Outre la réduction de personnel, qui a déjà touché 300 employés en Autriche, KTM envisage toujours de réduire sa production et Pierer d'explorer la vente de marques secondaires comme GASGAS ou Husqvarna. Ce recentrage permettrait de concentrer les ressources sur les segments les plus rentables, essentiels pour surmonter cette crise financière.
Prévisions financières 2024 révoquées : KTM en mode survie ?
Pierer Mobility AG a retiré ses prévisions financières pour le second semestre 2024, renonçant à l'objectif initial de bénéfices équilibrés ou légèrement positifs. La société a constaté que les conditions économiques se sont révélées plus difficiles que prévu, impactant fortement les résultats. Cette annonce a conduit à une réaction marquée sur le marché boursier, avec une chute de l'action atteignant jusqu'à 23 % ce mardi.

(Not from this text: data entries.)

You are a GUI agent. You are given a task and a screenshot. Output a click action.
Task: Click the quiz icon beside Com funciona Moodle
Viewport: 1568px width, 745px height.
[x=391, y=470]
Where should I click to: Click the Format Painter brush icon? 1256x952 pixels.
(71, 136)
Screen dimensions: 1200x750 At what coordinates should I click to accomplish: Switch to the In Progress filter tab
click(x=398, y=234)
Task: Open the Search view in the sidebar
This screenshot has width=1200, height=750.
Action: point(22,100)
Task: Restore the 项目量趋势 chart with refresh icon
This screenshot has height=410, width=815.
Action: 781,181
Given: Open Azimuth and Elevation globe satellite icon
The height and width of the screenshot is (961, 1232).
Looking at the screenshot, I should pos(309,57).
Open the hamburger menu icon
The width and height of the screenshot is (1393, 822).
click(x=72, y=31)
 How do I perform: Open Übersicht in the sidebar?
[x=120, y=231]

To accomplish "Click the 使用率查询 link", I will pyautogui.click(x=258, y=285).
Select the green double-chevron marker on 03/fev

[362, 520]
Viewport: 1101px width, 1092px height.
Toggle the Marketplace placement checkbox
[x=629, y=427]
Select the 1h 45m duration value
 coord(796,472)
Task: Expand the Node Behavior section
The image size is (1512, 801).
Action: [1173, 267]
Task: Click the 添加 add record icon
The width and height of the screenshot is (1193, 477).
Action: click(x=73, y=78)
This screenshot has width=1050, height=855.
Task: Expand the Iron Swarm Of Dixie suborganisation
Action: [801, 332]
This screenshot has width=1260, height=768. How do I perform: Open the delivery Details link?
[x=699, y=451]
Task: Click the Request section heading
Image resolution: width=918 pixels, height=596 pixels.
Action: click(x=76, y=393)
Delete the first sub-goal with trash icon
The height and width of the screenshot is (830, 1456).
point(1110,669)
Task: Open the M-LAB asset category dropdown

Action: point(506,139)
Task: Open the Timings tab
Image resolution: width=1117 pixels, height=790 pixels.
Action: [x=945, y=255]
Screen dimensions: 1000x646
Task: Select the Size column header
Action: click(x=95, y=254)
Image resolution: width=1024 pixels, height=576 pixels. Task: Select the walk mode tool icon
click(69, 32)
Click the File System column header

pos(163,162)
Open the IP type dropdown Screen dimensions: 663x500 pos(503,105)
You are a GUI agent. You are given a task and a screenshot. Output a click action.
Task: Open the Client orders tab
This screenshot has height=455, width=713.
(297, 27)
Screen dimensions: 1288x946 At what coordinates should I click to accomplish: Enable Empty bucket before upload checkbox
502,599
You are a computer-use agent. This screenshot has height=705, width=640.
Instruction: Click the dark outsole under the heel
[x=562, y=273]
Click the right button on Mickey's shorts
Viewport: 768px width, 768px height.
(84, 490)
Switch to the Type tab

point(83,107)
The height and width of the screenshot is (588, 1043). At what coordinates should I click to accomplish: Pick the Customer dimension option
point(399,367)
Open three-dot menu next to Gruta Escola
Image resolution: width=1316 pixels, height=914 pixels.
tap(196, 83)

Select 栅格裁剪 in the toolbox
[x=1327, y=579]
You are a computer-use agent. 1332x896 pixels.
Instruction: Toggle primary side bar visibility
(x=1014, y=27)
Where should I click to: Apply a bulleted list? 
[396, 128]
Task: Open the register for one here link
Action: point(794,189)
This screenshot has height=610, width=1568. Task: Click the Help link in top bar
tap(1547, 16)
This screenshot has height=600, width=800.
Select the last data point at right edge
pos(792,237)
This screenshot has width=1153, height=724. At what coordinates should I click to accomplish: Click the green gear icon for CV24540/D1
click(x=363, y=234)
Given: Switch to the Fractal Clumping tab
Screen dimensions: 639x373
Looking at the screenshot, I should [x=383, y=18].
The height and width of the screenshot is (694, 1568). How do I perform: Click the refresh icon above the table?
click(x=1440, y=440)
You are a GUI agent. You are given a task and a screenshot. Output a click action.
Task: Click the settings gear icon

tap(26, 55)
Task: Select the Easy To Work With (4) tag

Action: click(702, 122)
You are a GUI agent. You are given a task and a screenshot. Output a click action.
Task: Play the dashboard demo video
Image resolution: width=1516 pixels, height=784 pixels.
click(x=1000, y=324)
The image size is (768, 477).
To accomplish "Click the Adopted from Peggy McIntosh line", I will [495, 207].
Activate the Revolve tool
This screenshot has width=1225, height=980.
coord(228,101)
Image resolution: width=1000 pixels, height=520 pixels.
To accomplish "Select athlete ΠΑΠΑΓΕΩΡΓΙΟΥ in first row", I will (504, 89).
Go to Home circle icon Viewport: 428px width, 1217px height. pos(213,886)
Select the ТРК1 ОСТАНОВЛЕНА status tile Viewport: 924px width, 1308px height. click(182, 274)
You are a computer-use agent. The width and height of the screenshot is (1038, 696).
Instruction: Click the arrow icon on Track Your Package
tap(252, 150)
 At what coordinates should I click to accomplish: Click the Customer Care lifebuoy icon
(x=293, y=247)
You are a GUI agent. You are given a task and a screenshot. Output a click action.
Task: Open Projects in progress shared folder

Il y a quelques semaines, Raphael Crambes, directeur de la succursale française de KTM se voulait rassurant sur le fait que "le groupe n'est pas en train de plonger". Depuis, d'autres mesures visent à éviter le crash, parmi lesquelles le passage de 6 à 2 membres au directoire de la société holding cotée, accentuent le fait que KTM est à un tournant majeur de son histoire.
Si l'on peut tempérer et se dire que la marque reste déterminée à se réinventer pour surmonter cette crise, la route vers la reprise s'annonce sinueuse et incertaine. Même pour un leader de l'innovation et de la performance. Alors, prise de conscience (trop) tardive ou non ? KTM résistera-t-elle à la tempête financière ? Tant de questions qui restent, pour l'heure, en suspens.